Description of the task >>
Starting at the line with "Task: Open the Privée tab group chevron" and going on through the line with "Task: Click the 2025 year under STRATOS", reproduce each line in the records below exactly and nothing more.

........

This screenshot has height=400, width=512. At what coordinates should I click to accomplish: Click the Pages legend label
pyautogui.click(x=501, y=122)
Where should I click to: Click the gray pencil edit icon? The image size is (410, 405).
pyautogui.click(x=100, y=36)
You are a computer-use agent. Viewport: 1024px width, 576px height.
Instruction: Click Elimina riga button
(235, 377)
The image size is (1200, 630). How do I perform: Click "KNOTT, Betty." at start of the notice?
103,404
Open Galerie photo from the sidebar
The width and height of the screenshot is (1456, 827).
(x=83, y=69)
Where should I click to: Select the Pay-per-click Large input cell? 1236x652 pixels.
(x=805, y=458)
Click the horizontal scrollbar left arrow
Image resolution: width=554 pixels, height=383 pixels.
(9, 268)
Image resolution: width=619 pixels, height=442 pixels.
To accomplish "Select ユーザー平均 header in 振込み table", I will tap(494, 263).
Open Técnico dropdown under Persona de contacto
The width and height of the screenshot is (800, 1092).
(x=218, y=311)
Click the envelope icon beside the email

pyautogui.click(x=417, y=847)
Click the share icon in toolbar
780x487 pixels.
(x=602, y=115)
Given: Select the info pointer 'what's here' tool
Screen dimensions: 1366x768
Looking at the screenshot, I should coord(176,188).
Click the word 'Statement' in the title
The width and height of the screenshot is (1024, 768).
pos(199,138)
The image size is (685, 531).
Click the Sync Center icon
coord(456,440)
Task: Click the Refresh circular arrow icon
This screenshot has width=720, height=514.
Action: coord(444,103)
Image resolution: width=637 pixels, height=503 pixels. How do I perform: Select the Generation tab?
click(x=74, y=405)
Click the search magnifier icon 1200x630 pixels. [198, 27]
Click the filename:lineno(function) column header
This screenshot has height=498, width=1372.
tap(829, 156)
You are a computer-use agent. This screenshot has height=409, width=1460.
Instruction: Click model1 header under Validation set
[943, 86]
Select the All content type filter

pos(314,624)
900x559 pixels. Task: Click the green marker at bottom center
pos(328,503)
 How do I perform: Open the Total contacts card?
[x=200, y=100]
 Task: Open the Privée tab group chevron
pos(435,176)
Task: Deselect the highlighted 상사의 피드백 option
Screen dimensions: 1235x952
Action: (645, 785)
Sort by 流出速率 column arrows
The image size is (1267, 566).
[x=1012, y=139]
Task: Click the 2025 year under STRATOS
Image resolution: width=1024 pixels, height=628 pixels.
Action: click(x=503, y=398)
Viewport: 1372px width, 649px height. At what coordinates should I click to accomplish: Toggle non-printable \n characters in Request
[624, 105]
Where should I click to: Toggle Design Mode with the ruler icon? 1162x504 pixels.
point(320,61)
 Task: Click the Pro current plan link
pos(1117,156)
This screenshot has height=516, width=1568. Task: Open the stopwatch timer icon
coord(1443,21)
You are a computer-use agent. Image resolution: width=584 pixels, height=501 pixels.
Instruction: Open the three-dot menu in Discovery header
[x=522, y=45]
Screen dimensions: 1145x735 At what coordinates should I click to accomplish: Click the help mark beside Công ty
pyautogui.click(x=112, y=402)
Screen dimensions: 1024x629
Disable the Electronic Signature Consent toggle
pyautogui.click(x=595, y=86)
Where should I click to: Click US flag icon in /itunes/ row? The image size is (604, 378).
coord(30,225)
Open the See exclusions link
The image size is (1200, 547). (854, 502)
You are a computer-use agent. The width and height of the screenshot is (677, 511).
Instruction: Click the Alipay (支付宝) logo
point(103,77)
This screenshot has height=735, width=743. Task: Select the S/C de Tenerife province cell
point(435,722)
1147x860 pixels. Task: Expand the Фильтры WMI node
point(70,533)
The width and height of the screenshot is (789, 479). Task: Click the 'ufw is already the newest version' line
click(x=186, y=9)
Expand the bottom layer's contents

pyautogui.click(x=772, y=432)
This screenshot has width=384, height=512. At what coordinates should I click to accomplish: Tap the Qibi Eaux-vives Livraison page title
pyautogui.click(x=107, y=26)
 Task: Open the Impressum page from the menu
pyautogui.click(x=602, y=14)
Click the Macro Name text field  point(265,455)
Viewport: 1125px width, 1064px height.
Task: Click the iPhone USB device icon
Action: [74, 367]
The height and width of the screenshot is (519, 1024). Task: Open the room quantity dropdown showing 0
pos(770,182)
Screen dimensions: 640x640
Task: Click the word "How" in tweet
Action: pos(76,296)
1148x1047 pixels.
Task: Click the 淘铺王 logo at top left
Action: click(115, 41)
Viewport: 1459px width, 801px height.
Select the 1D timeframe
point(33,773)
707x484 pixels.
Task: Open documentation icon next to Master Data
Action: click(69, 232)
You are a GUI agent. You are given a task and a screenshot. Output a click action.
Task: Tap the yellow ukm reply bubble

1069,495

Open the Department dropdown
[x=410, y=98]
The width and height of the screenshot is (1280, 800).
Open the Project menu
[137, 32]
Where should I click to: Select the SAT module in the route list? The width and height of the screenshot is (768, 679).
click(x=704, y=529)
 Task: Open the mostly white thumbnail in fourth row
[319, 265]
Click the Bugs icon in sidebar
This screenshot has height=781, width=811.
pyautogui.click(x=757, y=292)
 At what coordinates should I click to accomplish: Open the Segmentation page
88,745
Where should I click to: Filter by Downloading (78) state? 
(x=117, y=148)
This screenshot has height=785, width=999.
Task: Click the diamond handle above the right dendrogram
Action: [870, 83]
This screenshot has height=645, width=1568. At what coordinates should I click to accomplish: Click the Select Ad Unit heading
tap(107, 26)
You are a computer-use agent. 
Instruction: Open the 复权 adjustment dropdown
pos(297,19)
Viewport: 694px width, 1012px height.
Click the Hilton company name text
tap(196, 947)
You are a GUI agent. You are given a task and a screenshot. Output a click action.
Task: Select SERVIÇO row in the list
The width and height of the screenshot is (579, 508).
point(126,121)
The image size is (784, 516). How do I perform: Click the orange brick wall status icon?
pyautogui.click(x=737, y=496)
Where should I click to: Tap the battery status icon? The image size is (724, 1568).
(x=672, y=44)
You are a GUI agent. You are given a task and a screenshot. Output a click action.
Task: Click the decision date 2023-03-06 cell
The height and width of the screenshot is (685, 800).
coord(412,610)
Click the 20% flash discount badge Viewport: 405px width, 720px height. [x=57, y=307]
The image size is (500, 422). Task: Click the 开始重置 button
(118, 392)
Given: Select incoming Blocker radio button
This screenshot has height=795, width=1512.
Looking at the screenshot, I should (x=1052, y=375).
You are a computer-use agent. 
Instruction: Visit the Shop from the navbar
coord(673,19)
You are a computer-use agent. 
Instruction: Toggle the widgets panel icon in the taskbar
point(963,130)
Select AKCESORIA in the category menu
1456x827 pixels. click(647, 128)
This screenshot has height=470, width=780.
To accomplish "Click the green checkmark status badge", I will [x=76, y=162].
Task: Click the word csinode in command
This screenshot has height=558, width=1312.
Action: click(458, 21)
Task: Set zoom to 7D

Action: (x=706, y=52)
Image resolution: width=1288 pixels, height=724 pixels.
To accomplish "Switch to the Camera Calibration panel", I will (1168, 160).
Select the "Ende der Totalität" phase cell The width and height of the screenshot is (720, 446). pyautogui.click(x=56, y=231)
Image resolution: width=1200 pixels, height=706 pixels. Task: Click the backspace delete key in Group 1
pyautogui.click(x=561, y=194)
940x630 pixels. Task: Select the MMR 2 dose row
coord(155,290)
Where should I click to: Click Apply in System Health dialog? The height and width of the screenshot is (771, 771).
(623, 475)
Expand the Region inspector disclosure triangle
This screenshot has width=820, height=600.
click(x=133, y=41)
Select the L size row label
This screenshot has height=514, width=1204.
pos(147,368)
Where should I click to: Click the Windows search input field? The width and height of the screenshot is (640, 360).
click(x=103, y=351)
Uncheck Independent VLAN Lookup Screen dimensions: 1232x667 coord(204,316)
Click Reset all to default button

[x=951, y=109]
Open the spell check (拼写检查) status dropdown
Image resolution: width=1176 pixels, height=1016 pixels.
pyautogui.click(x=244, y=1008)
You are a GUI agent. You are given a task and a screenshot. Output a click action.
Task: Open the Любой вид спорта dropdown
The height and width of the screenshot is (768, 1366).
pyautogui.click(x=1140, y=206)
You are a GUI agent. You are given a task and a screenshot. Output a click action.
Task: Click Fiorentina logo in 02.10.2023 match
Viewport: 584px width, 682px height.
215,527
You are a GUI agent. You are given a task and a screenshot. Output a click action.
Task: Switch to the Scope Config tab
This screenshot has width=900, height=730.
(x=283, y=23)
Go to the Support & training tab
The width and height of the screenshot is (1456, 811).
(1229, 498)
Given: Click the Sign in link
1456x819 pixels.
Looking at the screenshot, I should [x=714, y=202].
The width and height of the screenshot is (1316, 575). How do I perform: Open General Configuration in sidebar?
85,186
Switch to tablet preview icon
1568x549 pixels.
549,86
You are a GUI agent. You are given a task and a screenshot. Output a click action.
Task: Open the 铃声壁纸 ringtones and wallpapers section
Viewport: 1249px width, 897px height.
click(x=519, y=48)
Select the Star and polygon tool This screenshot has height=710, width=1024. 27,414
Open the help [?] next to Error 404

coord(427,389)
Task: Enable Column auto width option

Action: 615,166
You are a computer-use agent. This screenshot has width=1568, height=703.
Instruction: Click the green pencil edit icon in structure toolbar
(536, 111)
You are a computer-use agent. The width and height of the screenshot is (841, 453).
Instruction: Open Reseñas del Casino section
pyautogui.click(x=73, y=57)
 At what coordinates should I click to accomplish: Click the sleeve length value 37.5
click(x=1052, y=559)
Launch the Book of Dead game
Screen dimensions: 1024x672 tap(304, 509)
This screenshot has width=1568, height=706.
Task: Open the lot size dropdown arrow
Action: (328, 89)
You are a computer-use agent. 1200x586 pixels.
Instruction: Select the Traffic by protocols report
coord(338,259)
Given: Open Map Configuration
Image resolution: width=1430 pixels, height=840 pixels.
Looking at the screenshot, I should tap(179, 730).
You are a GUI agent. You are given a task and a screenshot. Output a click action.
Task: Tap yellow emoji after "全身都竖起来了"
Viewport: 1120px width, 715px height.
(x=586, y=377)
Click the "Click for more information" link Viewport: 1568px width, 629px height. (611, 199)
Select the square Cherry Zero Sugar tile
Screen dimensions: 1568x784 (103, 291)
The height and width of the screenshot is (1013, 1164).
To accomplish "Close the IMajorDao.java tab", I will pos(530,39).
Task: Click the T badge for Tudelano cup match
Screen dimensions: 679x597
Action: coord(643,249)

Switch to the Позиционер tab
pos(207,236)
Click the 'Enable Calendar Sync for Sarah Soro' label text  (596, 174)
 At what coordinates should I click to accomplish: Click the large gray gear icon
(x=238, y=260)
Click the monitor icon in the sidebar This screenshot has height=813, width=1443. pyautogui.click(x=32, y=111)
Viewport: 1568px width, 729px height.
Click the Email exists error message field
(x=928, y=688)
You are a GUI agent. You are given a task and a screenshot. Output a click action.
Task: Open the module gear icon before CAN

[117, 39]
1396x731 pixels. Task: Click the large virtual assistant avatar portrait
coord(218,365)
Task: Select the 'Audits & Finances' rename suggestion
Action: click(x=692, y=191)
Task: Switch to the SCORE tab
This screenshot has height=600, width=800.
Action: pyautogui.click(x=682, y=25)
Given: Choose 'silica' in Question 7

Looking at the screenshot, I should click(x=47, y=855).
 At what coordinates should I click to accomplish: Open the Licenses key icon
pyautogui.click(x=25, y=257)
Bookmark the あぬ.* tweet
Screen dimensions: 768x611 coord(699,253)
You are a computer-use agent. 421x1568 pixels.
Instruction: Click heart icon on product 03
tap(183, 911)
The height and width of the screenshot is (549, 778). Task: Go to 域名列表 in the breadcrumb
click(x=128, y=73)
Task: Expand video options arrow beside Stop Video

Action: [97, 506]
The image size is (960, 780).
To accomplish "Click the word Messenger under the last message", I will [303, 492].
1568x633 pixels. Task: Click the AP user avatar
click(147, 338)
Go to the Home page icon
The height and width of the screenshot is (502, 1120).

........

Written reply >>
 Task: Open the Privée tab group chevron
pos(435,176)
Task: Deselect the highlighted 상사의 피드백 option
Screen dimensions: 1235x952
Action: (645, 785)
Sort by 流出速率 column arrows
The image size is (1267, 566).
[x=1012, y=139]
Task: Click the 2025 year under STRATOS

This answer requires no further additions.